PR Etiquette, HITL Gating & Evaluating a Coding Agent

A green test suite isn't a merge. The agent produces a well-formed PR gated on human approval, then you measure whether the whole thing actually works — a small SWE-bench-style eval set you assemble yourself, with a partial-success taxonomy and cost/time per issue.

Passing tests earns the right to propose a change, not to merge it. The delivery stage produces a proper pull request — a clear description linking the issue, the diff, and the test evidence — and puts it behind a human approval gate. Then comes the part that makes this a portfolio piece rather than a toy: you evaluate the agent honestly across many issues and report real numbers.

PR etiquette

  • A description a reviewer can act on: what the bug was, the root cause, what changed and why, and the test that now proves it — linking the original issue.
  • Open as a draft, not ready-to-merge — the agent proposes; a human decides.
  • Show the evidence: the diff, the before/after test results (red → green), and the cost of producing the fix.
  • Small, focused diffs: one issue, one logical change — the search/replace default pays off here.
The PR is an irreversible action — gate it
Opening a PR against a real repo is exactly the kind of consequential, hard-to-undo action Module 7's HITL pattern exists for. The gate shows the approver the diff, test results, and cost so they can decide in seconds; nothing hits GitHub without an explicit yes; the decision is logged; a timeout defaults to reject. This is also your defense if a malicious issue tries to inject instructions — a human sees the diff before anything ships.
producing the PR behind an HITL gate (PyGithub)
from github import Github        # PyGithub
import os

def open_pr_if_approved(repo_full: str, branch: str, base: str,
                        title: str, body: str, diff: str,
                        cost_usd: float) -> str:
    # 1) Surface everything the human needs to approve in seconds.
    print("=== PROPOSED PR ===")
    print(title)
    print(body)
    print(f"cost to produce: $" + f"{cost_usd:.3f}")
    print(diff[:4000])            # trimmed diff preview
    decision = input("open this draft PR? [y/N] ").strip().lower()
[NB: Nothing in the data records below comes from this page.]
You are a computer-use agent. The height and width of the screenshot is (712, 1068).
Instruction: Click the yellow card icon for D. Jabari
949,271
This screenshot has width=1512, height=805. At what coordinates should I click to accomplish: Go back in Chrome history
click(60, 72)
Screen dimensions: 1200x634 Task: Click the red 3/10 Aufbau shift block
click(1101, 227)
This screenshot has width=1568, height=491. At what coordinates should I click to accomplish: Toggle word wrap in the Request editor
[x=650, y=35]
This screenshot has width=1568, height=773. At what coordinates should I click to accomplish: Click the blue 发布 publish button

    audit({"event": "pr_decision", "repo": repo_full, "branch": branch,
           "approved": decision == "y", "cost_usd": cost_usd})
    if decision != "y":
        return "rejected by human — nothing pushed"

    # 2) Only on explicit yes do we touch GitHub, and only as a DRAFT.
    gh = Github(os.environ["GITHUB_TOKEN"])
    repo = gh.get_repo(repo_full)
    pr = repo.create_pull(title=title, body=body, head=branch,
                          base=base, draft=True)
    audit({"event": "pr_opened", "url": pr.html_url})
    return pr.html_url
The gate is the whole point: the human sees title, body, cost, and a trimmed diff, and only an explicit 'y' reaches create_pull — opened as a draft. Every path writes to the audit log, so there's a durable record of what the agent proposed and what a human decided. In a team setting the input() becomes a web approval UI, but the contract is identical: propose with full context, execute only on approval.

Evaluating a coding agent

Now the honest question: how often does it actually work? You assemble your own small SWE-bench-style eval set — real issues from small OSS repos plus bugs you seed yourself (introduce a bug, write the issue, keep the known-good fix). The README target is ≥10 issues. For each, you know ground truth, so you can score automatically: does the agent's fix make the reproducing test pass without breaking existing tests? Report success rate, and don't stop there.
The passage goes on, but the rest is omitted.